Word and element location data

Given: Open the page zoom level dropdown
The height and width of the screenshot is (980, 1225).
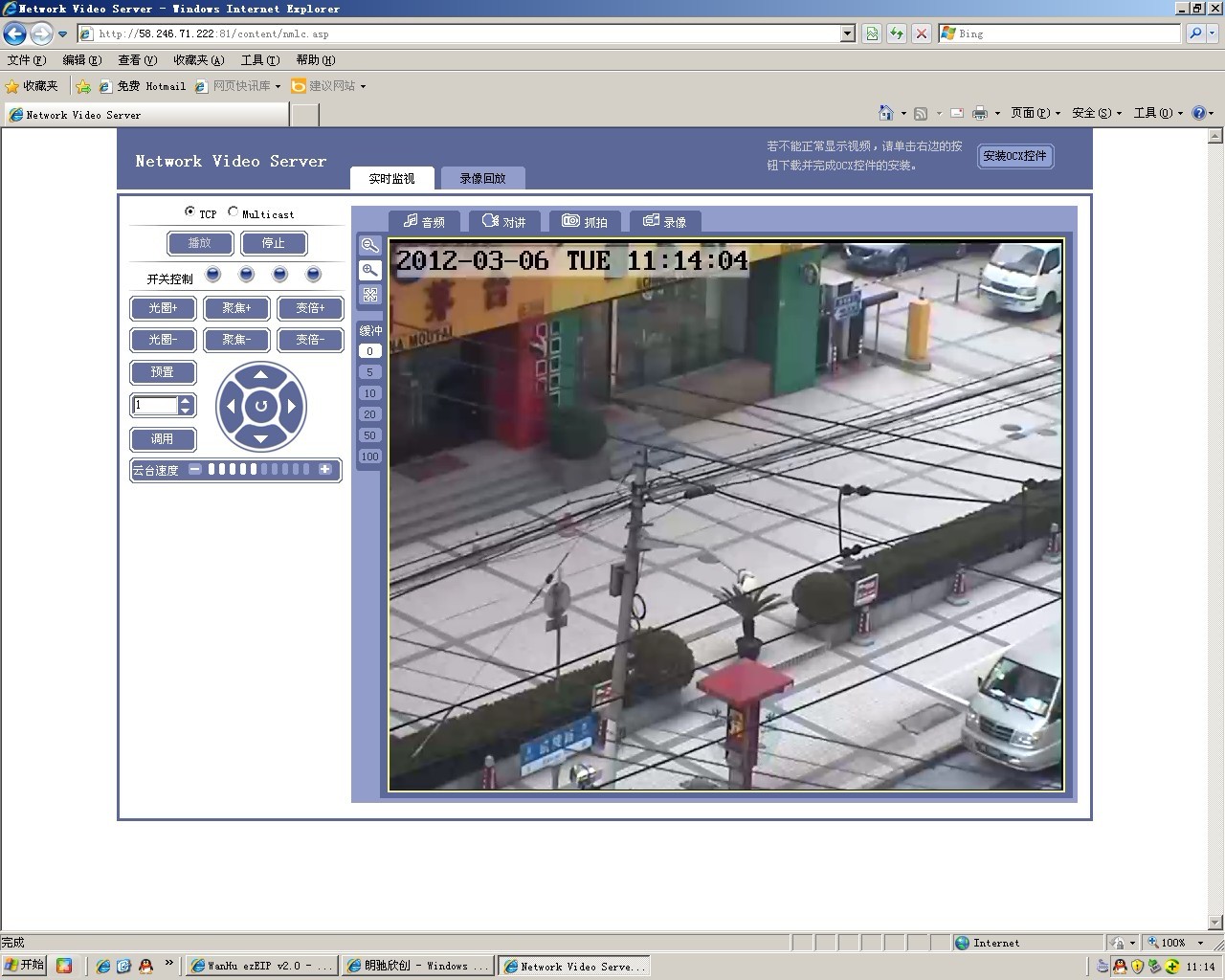Looking at the screenshot, I should point(1200,943).
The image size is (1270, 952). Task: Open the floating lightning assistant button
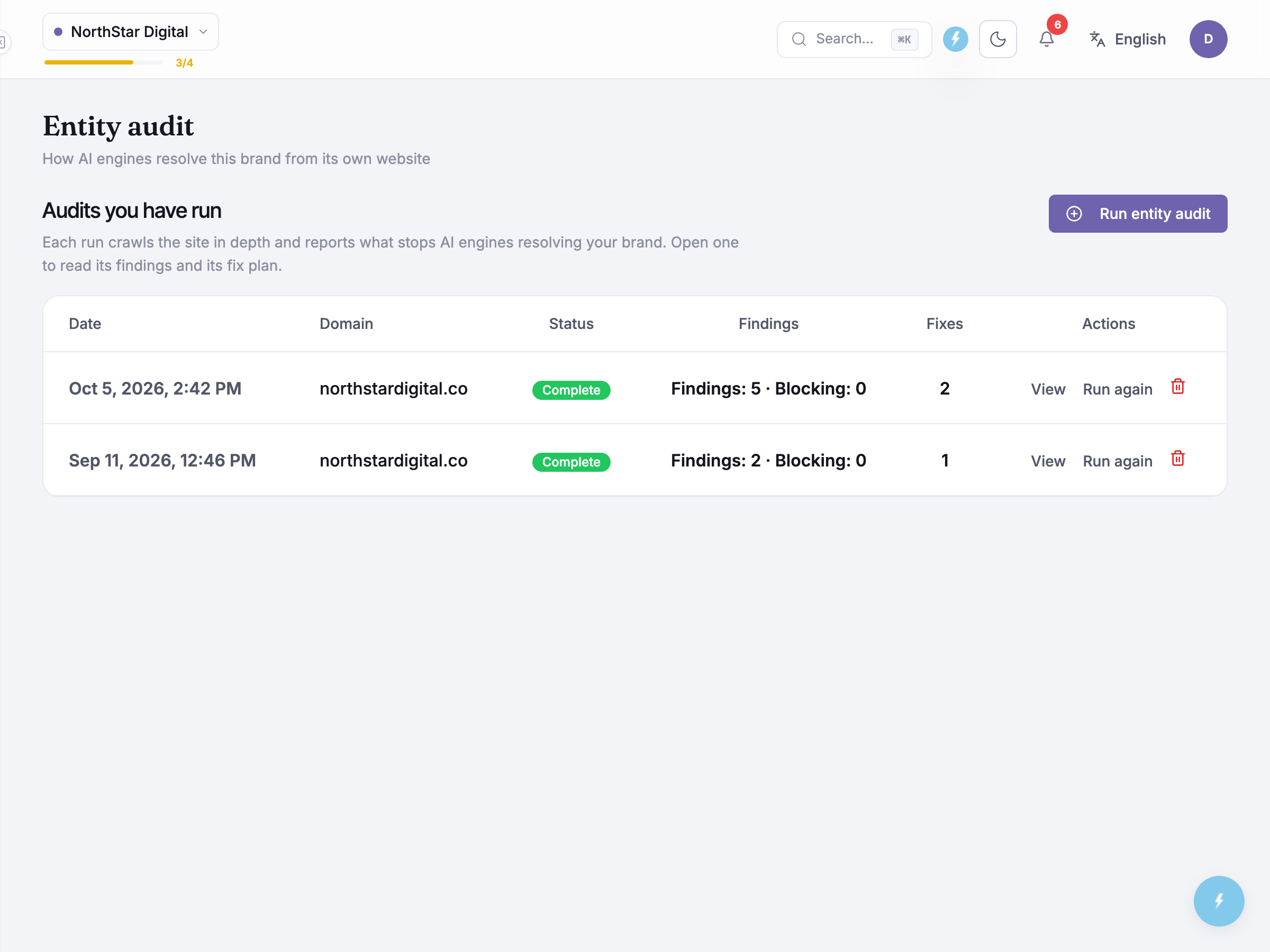(x=1218, y=900)
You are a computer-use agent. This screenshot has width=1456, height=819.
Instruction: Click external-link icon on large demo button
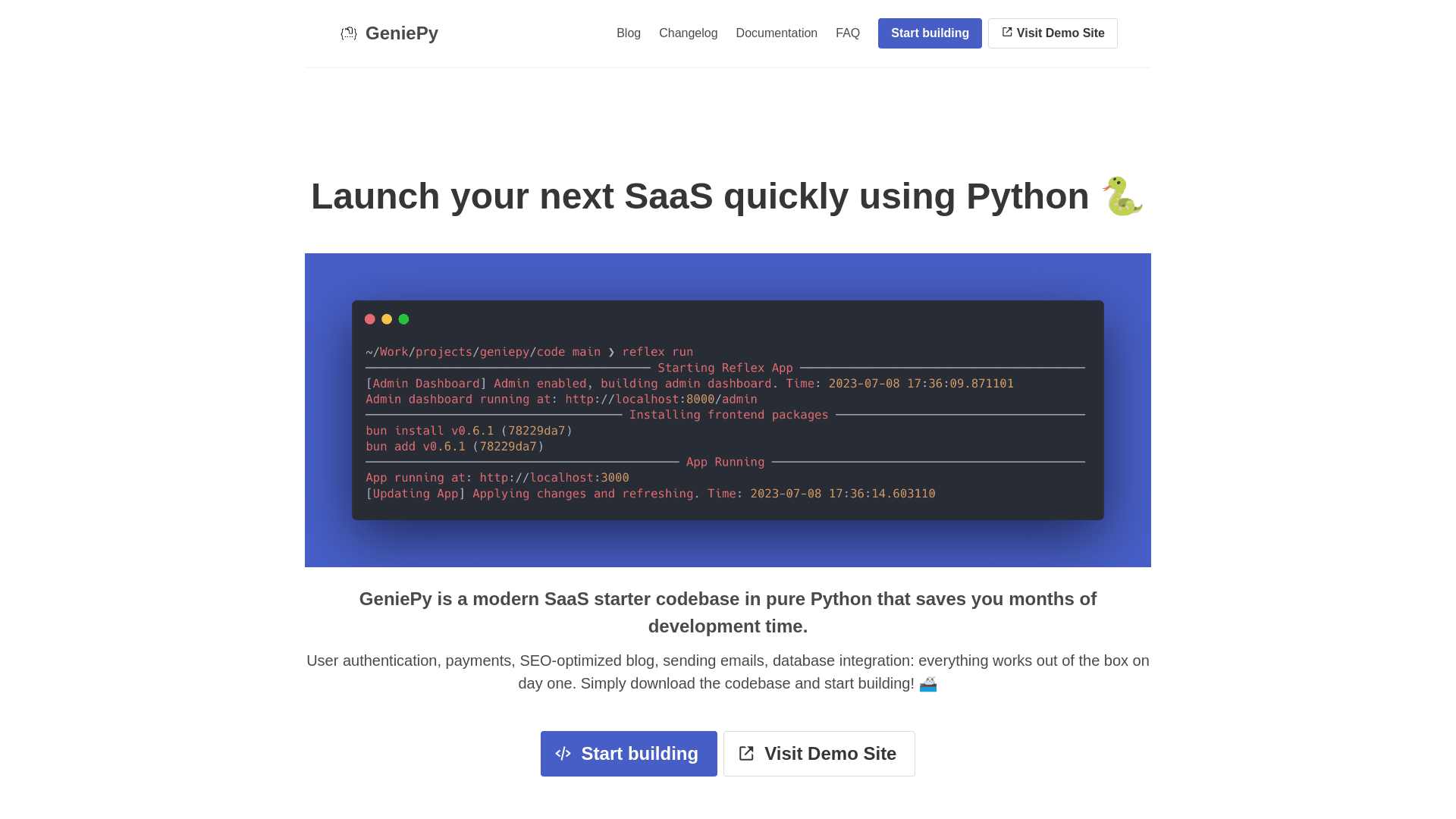(746, 754)
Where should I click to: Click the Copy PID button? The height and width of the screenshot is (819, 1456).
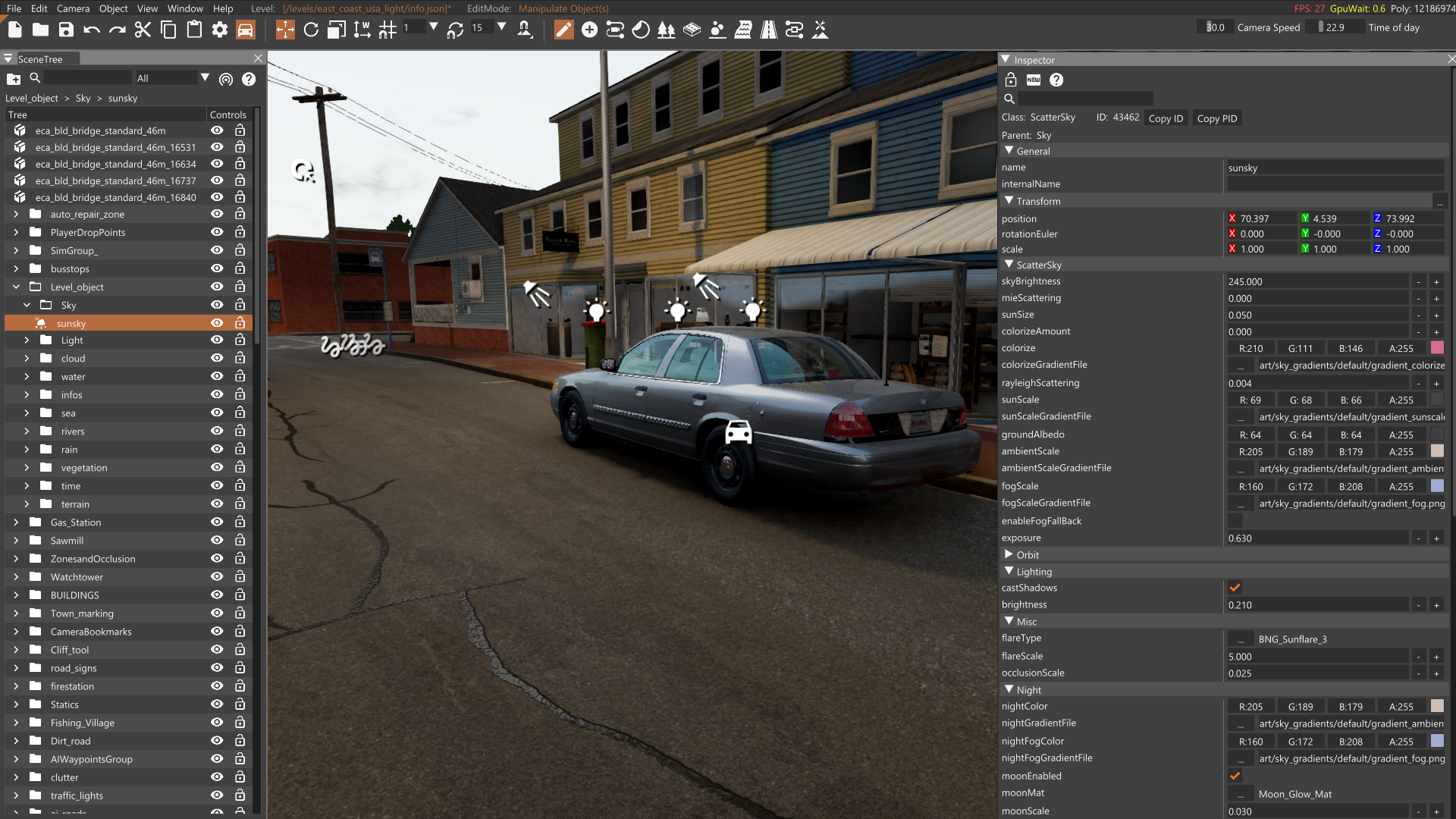[x=1216, y=118]
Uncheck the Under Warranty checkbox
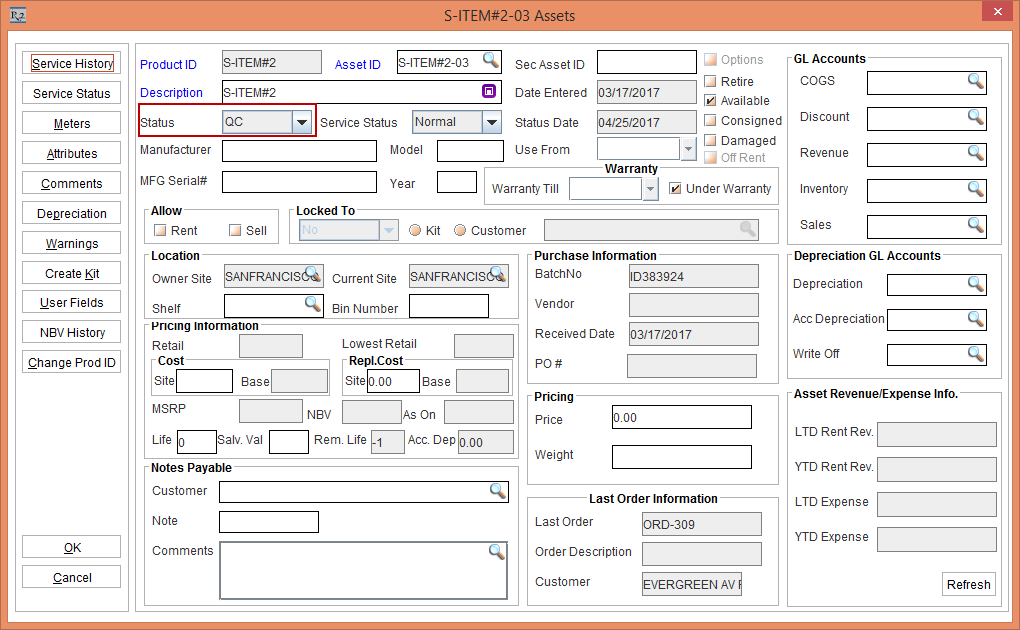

- Aim -
Locate every line above that contains the string "Click" and copy each one. Case counts.

- Reply to the task -
Instruction: Click external-link icon on large demo button
Where should I click to: Click the Copy PID button? The height and width of the screenshot is (819, 1456).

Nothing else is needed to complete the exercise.